▶ Questions:
(1) Reproduce the stretch of the page on diet and health from "How Does Diet" through "highly processed foods.", word for word.
(2) According to the page on diet and health, what share of the U.S. adult population is overweight or obese?
(3) Continue the page on diet and health from its last sentence.

▶ Document segment:
--------------------------------------------------

How Does Diet Impact Health?

Atkins? South Beach? The Zone? Trendy diets and nutrition research results change almost daily. Still, amidst all the hype, study after study show that good food choices have a positive impact on health, and poor diets have negative long-term effects. Know the facts:

  • A healthy diet gives your body the nutrients it needs to perform, maintain wellness, and fight disease. Americans whose dietary patterns fit the USDA's Healthy Eating Index have a lower incidence of major chronic disease.
  • Unfortunately, the standard American diet (S.A.D.) is heavy in saturated fats, partially-hydrogenated oils, refined carbohydrates, and highly processed foods.
  • This diet, in combination with a sedentary lifestyle, large portion sizes, and high stress, is blamed for the increase in obesity and associated diseases in the U.S. (64% of the U.S. adult population is overweight or obese). Diseases associated with obesity include type 2 diabetes, high blood pressure, coronary heart disease, stroke, gallbladder disease, osteoarthritis, sleep apnea, respiratory problems, and certain cancers, including breast cancer in women.

--------------------------------------------------

▶ Supplied material:
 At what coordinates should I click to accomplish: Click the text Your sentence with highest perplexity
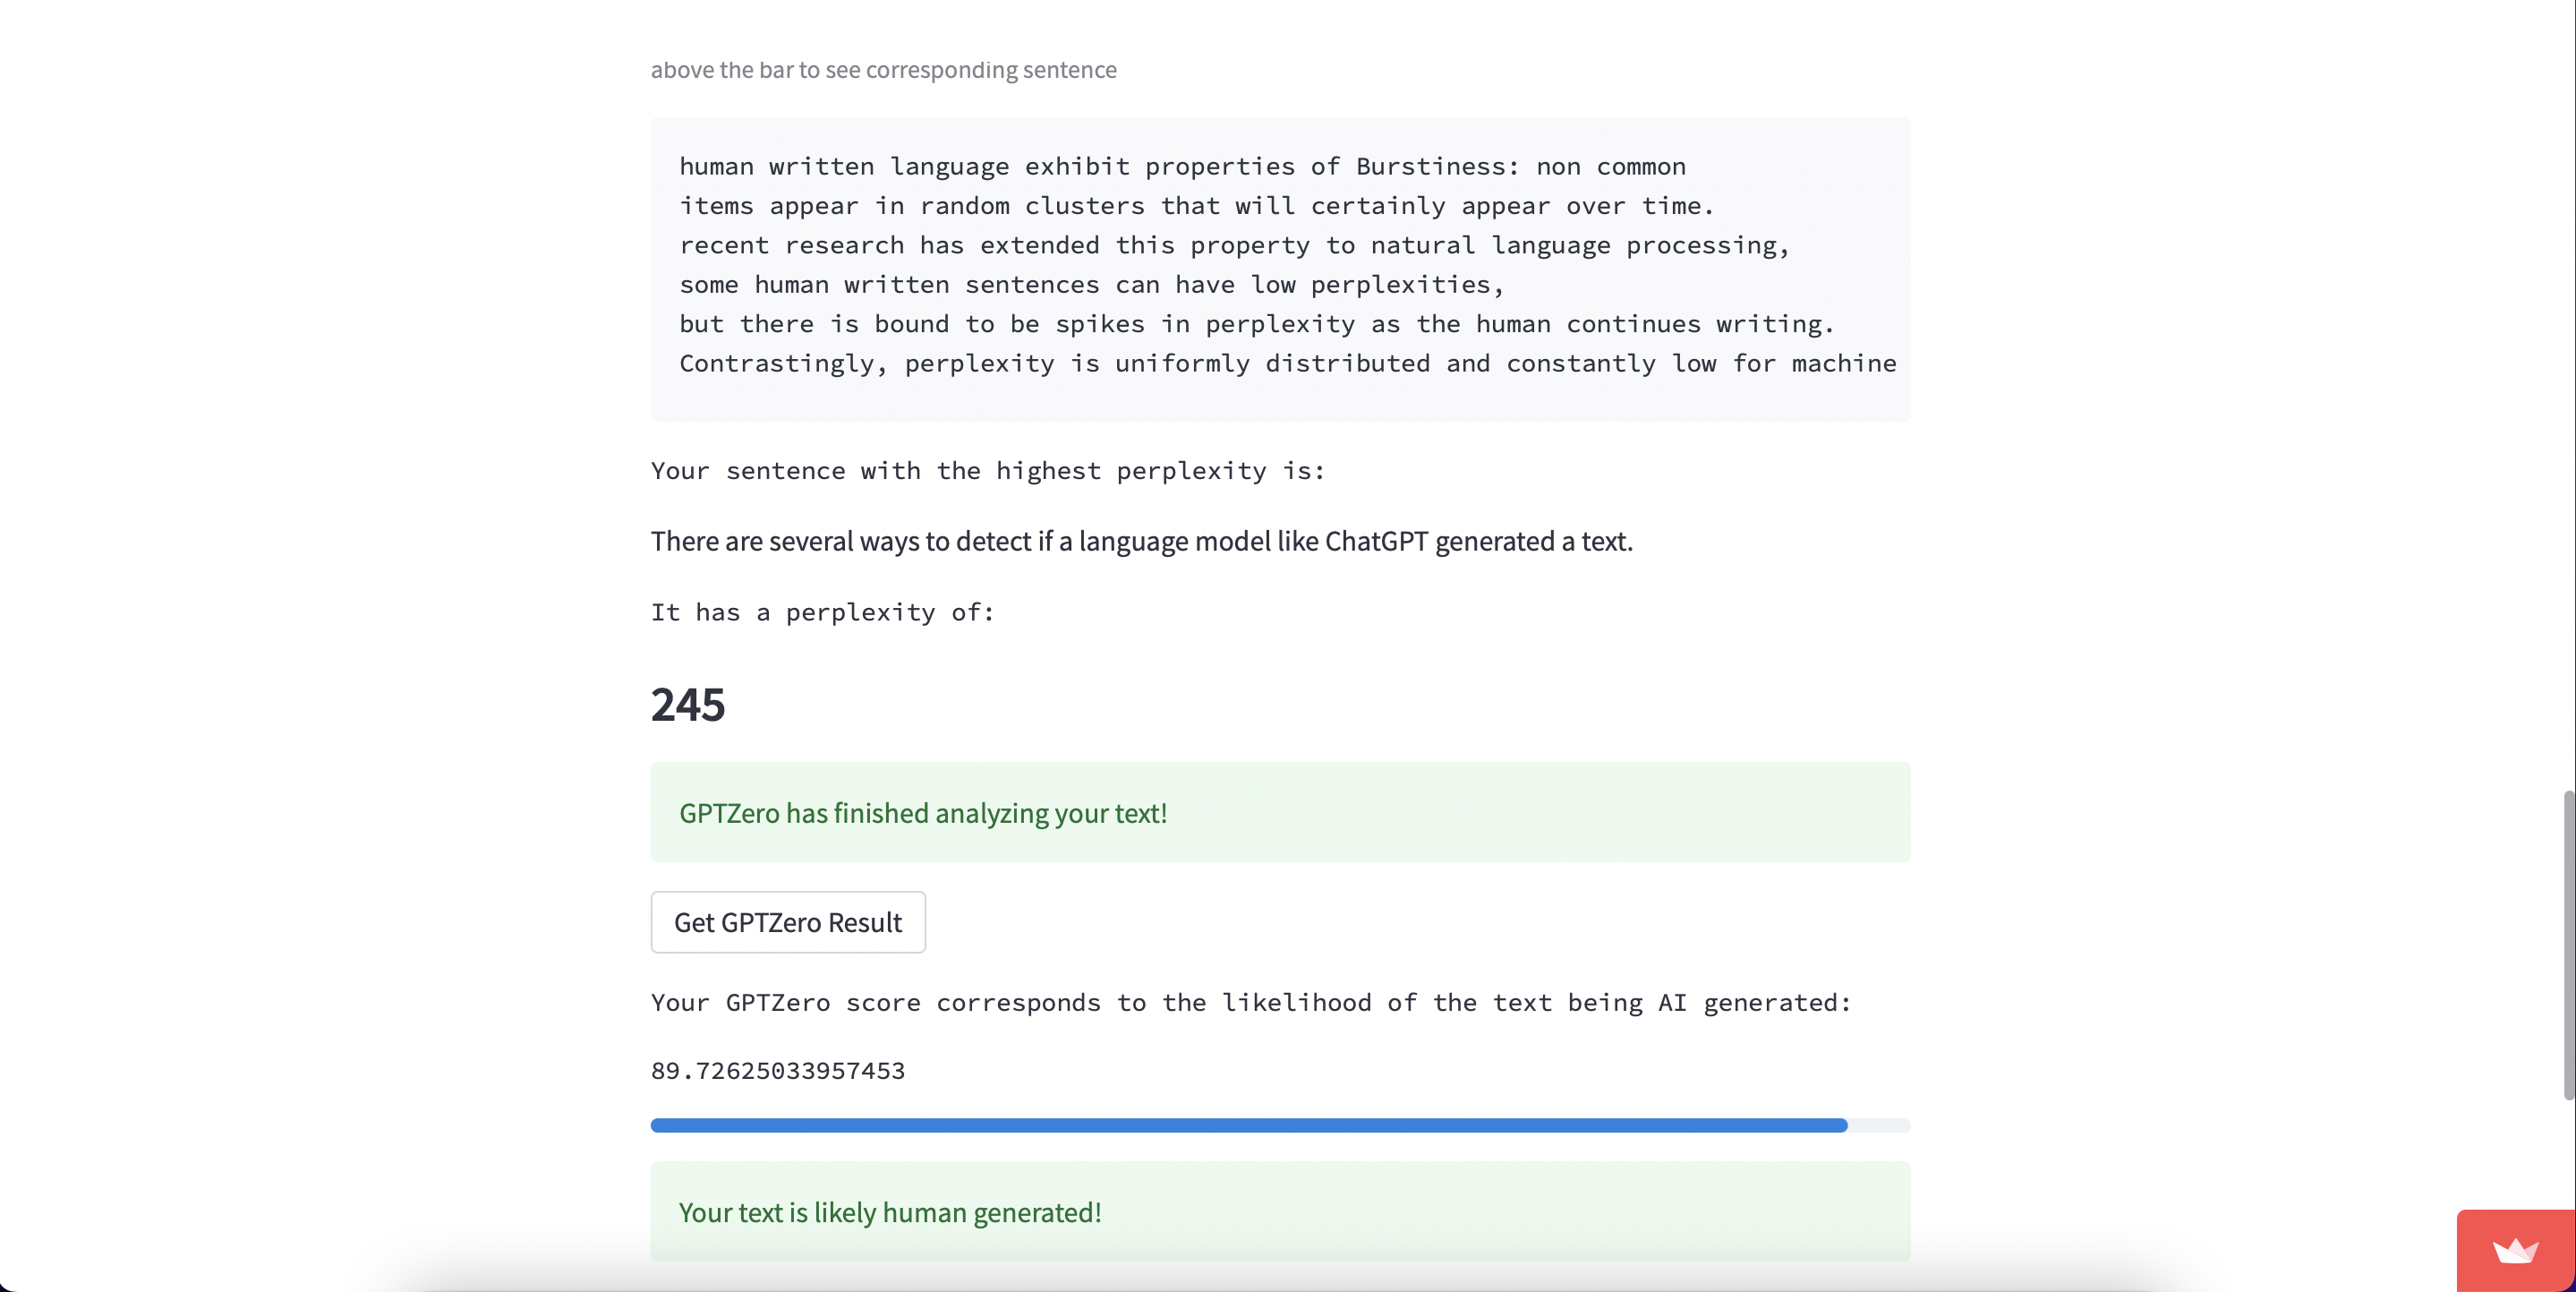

--------------------------------------------------

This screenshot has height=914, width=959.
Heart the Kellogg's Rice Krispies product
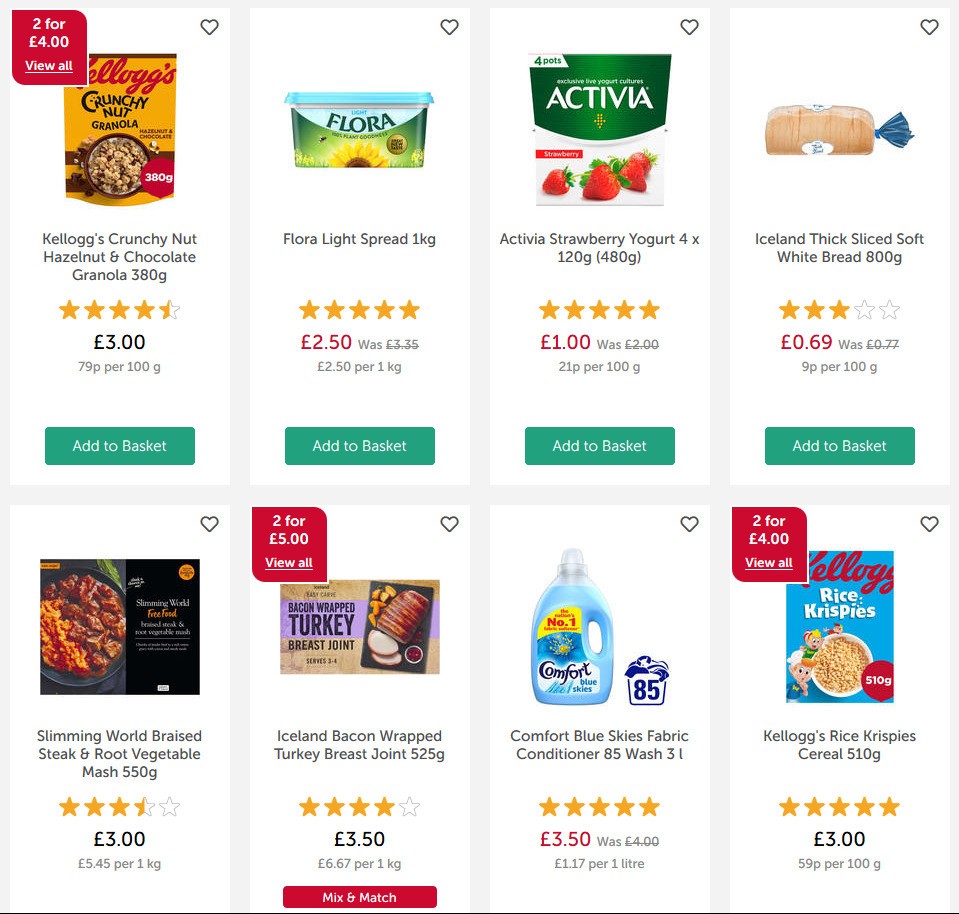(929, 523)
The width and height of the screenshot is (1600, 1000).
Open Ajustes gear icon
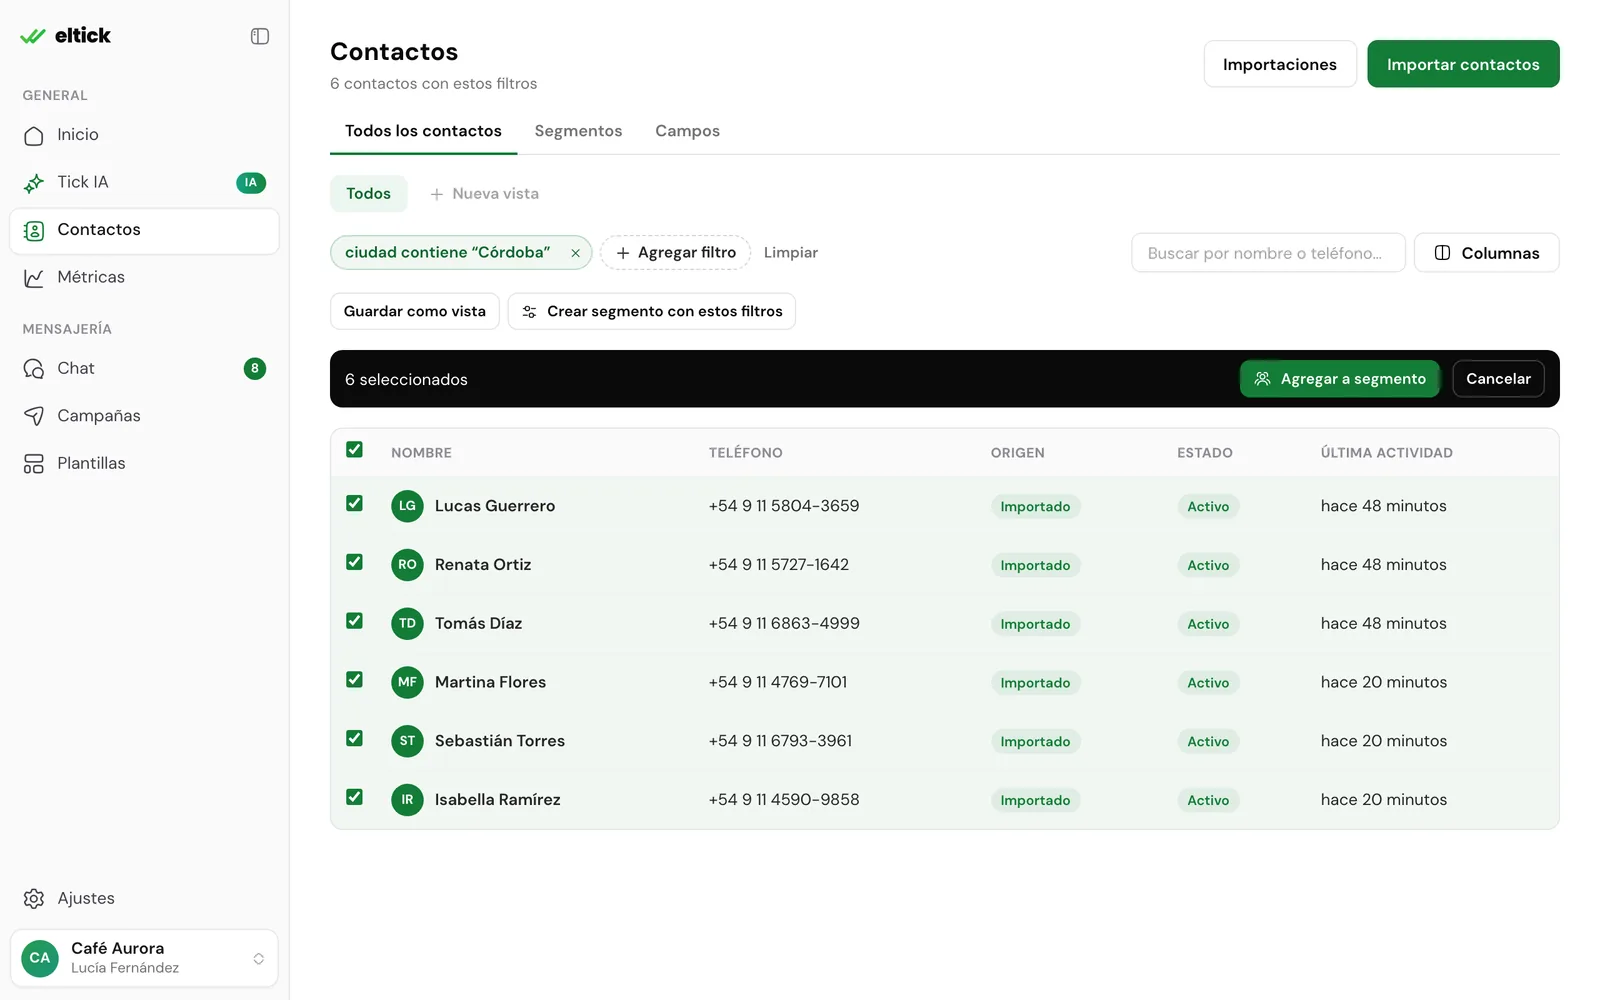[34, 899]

--------------------------------------------------

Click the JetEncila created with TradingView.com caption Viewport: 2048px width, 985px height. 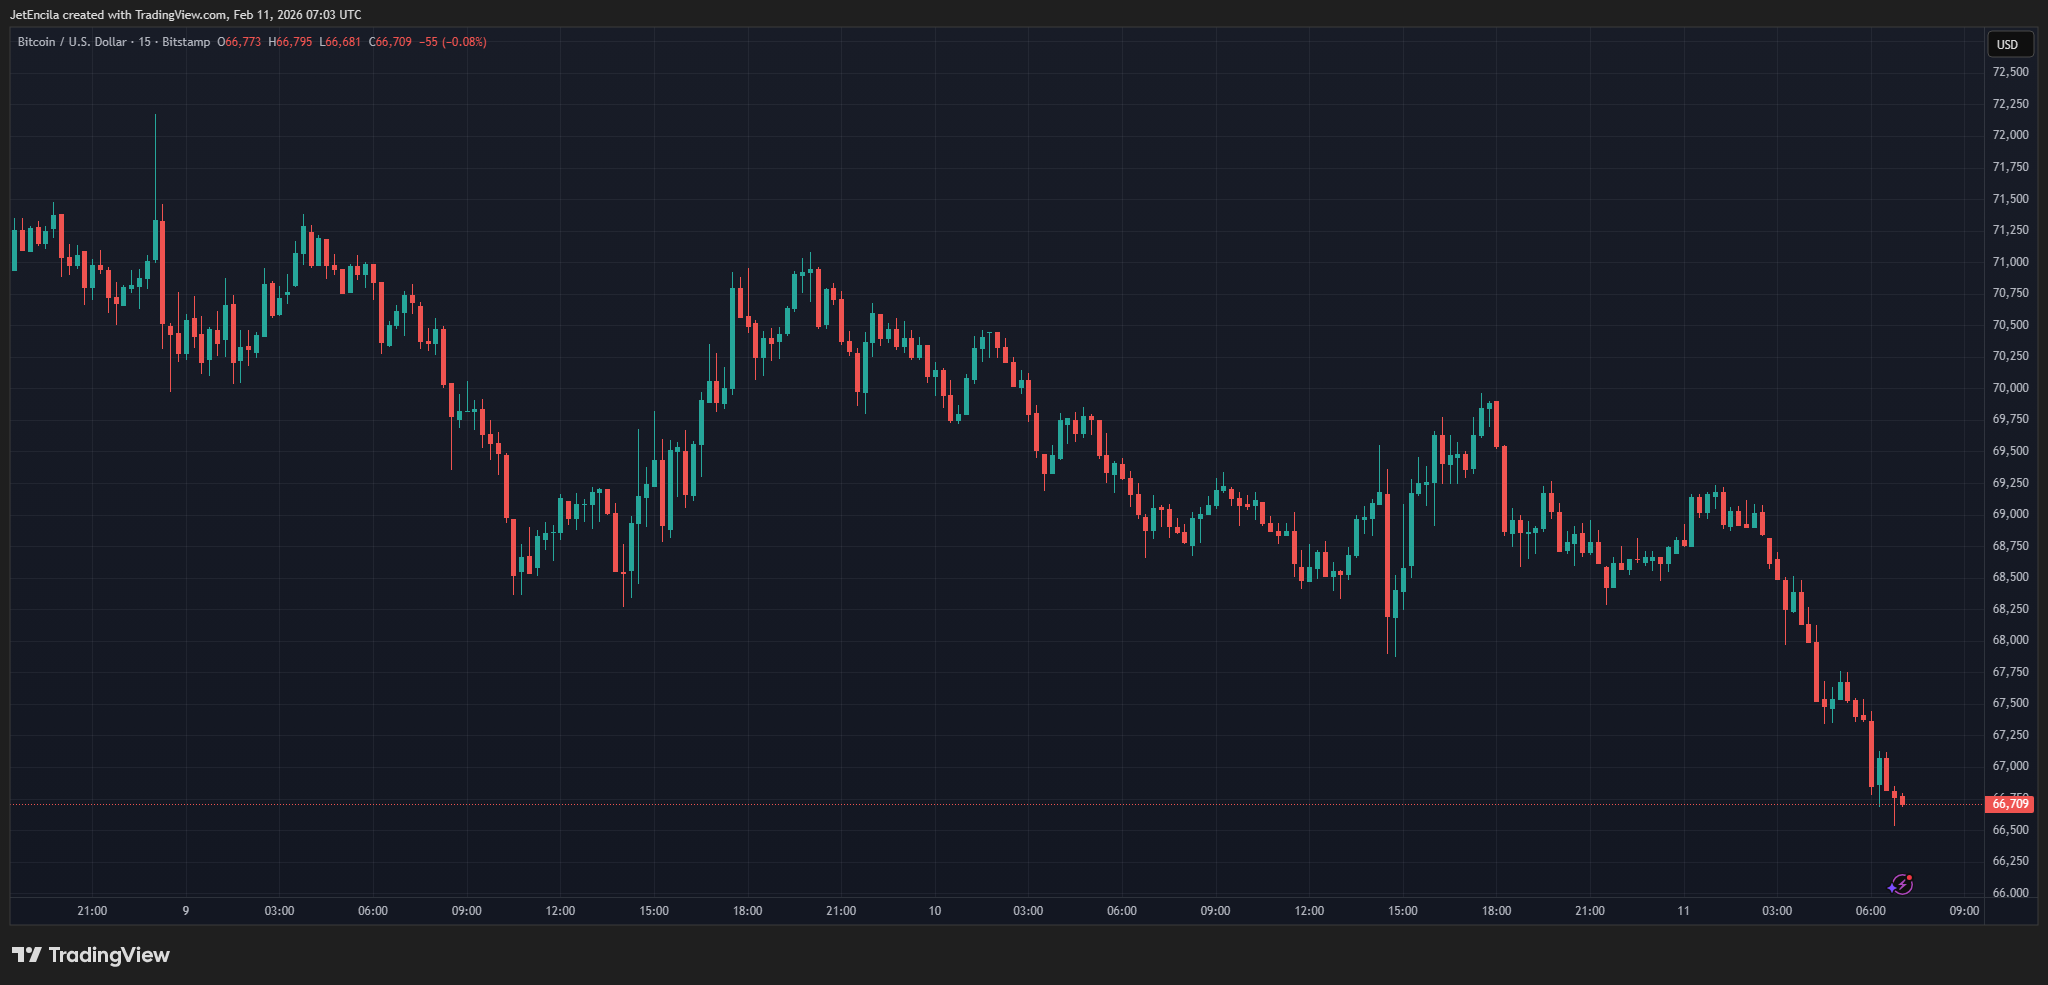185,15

--------------------------------------------------

▶ Results of the exercise:
(1)
How Does Diet Impact Health?

Atkins? South Beach? The Zone? Trendy diets and nutrition research results change almost daily. Still, amidst all the hype, study after study show that good food choices have a positive impact on health, and poor diets have negative long-term effects. Know the facts:

  • A healthy diet gives your body the nutrients it needs to perform, maintain wellness, and fight disease. Americans whose dietary patterns fit the USDA's Healthy Eating Index have a lower incidence of major chronic disease.
  • Unfortunately, the standard American diet (S.A.D.) is heavy in saturated fats, partially-hydrogenated oils, refined carbohydrates, and highly processed foods.

(2) 64%

(3)
In short, what we eat is central to our health. Food acts as medicine to maintain, prevent, and treat disease. For more information about how food works in our bodies, see What Do Specific Foods Do?.

Eating Too Much or Too Little

Obesity is rising rapidly, and, as we saw above, is associated with many serious, even life-threatening, diseases.

However, eating disorders, including anorexia nervosa, bulimia (binge eating and purging), and binging eating disorder, are also on the rise. In reported cases alone, anorexia and bulimia affect nearly 10 million women and 1 million men (primarily teens and young adults) in the United States. Additionally, an estimated 25 million people suffer from binge eating disorder. All are significant threats to health and are often chronic.

The average age of sufferers is plummeting, claiming control of children as young as elementary school. Peak eating disorder onset among girls occurs between ages 11 and 13. Eating disorders are also appearing more frequently among middle-aged women.

Nourishing Ourselves

The increase in both eating disorders and obesity dramatically demonstrate that diet is not just about giving your body sustenance. Nourishing yourself engages every aspect of your being-physical, social, emotional, mental, and spiritual. When any of these aspects are unbalanced, eating behaviors can suffer.

Nutrition involves our relationships with family, friends, the greater society, and the world. We need to make decisions about what and how we eat that foster, not only our health and well-being, but the health of those around us and our planet.